The theme of International Women’s Day 2022 is “Break the Bias,” calling on all people to act individually and collectively to eliminate attitudes and barriers that perpetuate gender inequality and continue to oppress women and girls.
Patriarchal socialization of both women and men, and discriminatory beliefs and practices prevent us all from realizing the full and equal worth of women and girls in their full diversity. It’s time to #BreaktheBias
The campaign invests in grassroots women’s leadership to catalyze the movement for women’s land rights and aims to close the gap between global commitments and local practice, to build a future where all women and men have a secure place to call home.
Women’s land rights are directly connected to the cross-cutting concerns of our time: climate change, COVID-19 recovery, food security, and sustainable development.

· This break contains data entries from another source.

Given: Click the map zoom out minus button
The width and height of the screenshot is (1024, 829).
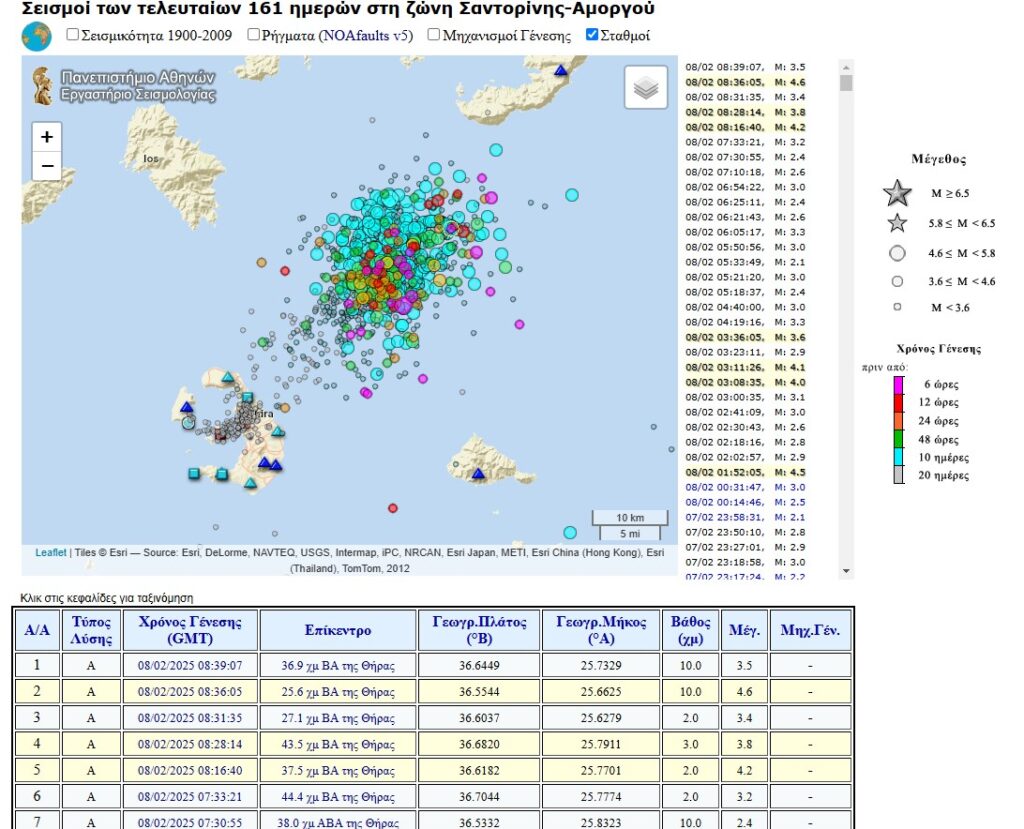Looking at the screenshot, I should coord(46,165).
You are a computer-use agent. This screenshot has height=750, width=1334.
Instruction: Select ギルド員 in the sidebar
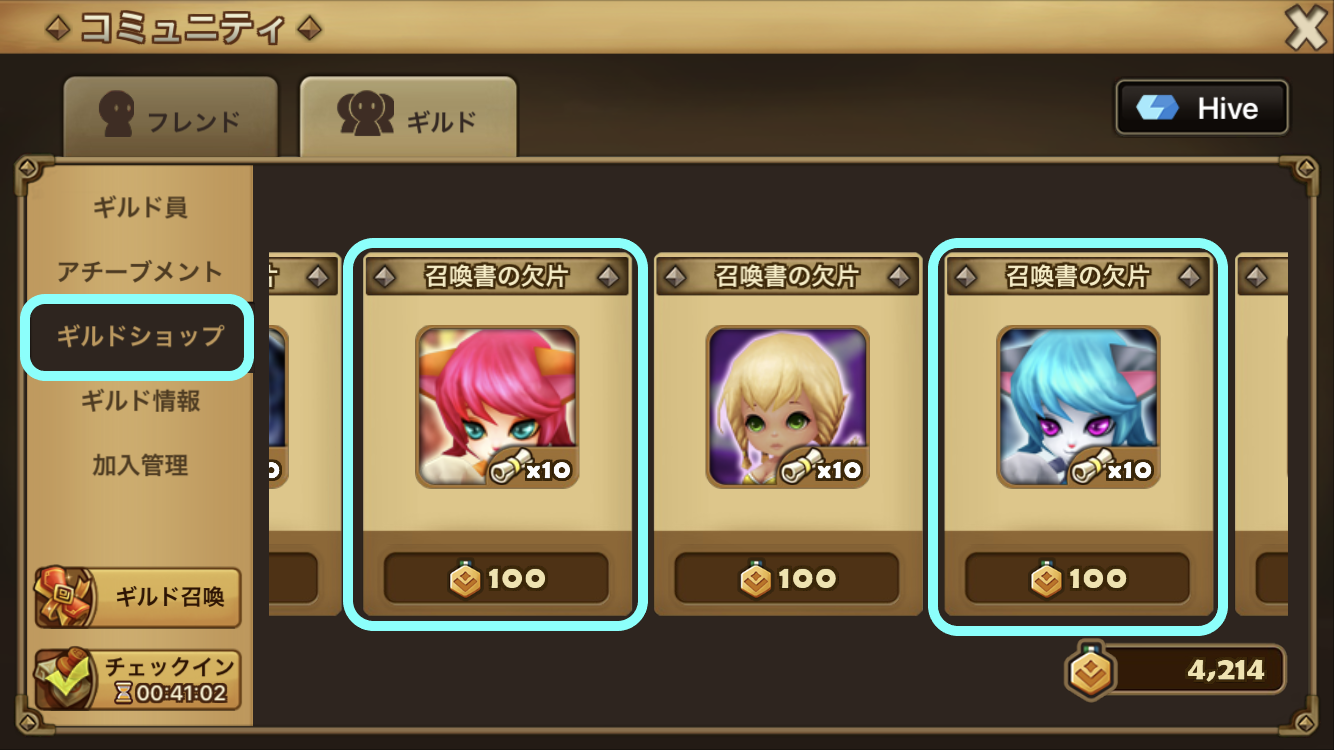pyautogui.click(x=140, y=208)
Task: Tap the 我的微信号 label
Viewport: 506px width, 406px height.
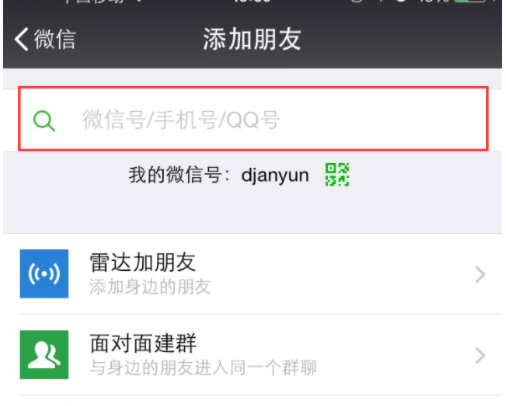Action: pos(175,175)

Lack of land ownership means women remain in patriarchal systems that reinforce gender inequalities and restrict their progress. Through collective action and advocacy, Stand for Her Land is bridging the gap between government commitments and the reality on the ground.
We Effect is calling on governments and development partners to prioritize efforts to close the implementation gap -the divide between strong legal standards and the realization of those rights for women on the ground.
When a woman holds secure rights to her land, power dynamics shift. Her dignity, household decision -making and economic freedom increase.
Speaking during the event Esther Mathenge, commissioner at said, “Countries that place women and their land rights at the center of COVID-19 recovery efforts will emerge stronger and more resilient to future crises.”
It is estimated that closing the gender gap in land ownership could increase yields on women-owned farms by 20 to 30 percent, which could reduce the number of hungry people by 100 to 150 million, according to the Food and Agriculture Organization.
The launch event was accompanied by a day-long summit on women’s land rights attended by over 300 participants, including delegates from international and national governing bodies, civil society organizations, grassroots women’s leaders, development partners, media, and academia.
Strong land rights help women to not only improve their own lives but those of their families and communities. When women have secure rights to land, spending on children’s education and household nutrition goes up. Women’s land rights are key to addressing the deeply gendered issues of climate change, food security, and global health.